§ **Alıştırma Soruları**:
a. Kaynak metne göre genç çocuk telefonu neden hayıflanarak kapattı?
b. Kaynak metinde "İsteyip de değiştiremediğimiz" sözlerinden aşağıya, "gözlerini devirdi kadın." sözlerine kadar uzanan bölümün tamamını aynen tekrarla.

§ **Kaynak Metin**:
◆ ◆ ◆ ◆ ◆

İsteyip de değiştiremediğimiz alışkanlıklarımızın gelecekte pişmanlıklarımız olmaması için adımlar atmaya bugün başlayalım.
Genç kız metrodan inerken onu görmezden gelip omuz atan adama içinden söylenerek yürümeye devam etti.
Genç çocuk sürekli ondan bir şey istemek için arayan arkadaşına yine “Hayır” diyemediği için hayıflanarak telefonu kapattı.
Eve girer girmez televizyonun karşısına geçen kocasına bakıp gözlerini devirdi kadın.
Adam kafasında döndürüp durduğu düşüncelerle meşguldü. Yıllardır işinden şikâyet ediyordu. Kafasındaki kavgalardan birini daha kazanmıştı ama çatık kaşları yumuşamamıştı.

◆ ◆ ◆ ◆ ◆

§ **Satırlar**:
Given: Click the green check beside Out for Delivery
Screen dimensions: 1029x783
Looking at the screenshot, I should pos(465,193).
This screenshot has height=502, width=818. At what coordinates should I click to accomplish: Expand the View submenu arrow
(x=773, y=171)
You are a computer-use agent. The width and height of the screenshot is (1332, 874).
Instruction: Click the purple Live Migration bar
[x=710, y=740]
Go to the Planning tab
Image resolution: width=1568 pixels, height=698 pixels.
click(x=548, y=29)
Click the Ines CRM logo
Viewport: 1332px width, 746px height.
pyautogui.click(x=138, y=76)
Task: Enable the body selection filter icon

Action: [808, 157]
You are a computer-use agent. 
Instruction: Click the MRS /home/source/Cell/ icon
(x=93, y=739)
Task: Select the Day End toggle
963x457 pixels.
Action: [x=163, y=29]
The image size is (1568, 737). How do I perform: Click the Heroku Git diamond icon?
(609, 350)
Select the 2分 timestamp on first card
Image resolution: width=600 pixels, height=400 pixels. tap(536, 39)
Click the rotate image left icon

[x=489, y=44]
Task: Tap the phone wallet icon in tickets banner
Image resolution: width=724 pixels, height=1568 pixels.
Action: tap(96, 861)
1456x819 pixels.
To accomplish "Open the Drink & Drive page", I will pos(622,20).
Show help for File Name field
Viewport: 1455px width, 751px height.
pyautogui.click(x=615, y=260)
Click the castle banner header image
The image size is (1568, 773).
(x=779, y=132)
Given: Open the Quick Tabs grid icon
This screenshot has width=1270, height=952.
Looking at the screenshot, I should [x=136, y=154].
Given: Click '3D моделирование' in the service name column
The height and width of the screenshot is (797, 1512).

◆ ◆ ◆ ◆ ◆

§ **Yanıtlar**:
a. Sürekli ondan bir şey istemek için arayan arkadaşına yine "Hayır" diyemediği için.

b.
İsteyip de değiştiremediğimiz alışkanlıklarımızın gelecekte pişmanlıklarımız olmaması için adımlar atmaya bugün başlayalım.
Genç kız metrodan inerken onu görmezden gelip omuz atan adama içinden söylenerek yürümeye devam etti.
Genç çocuk sürekli ondan bir şey istemek için arayan arkadaşına yine “Hayır” diyemediği için hayıflanarak telefonu kapattı.
Eve girer girmez televizyonun karşısına geçen kocasına bakıp gözlerini devirdi kadın.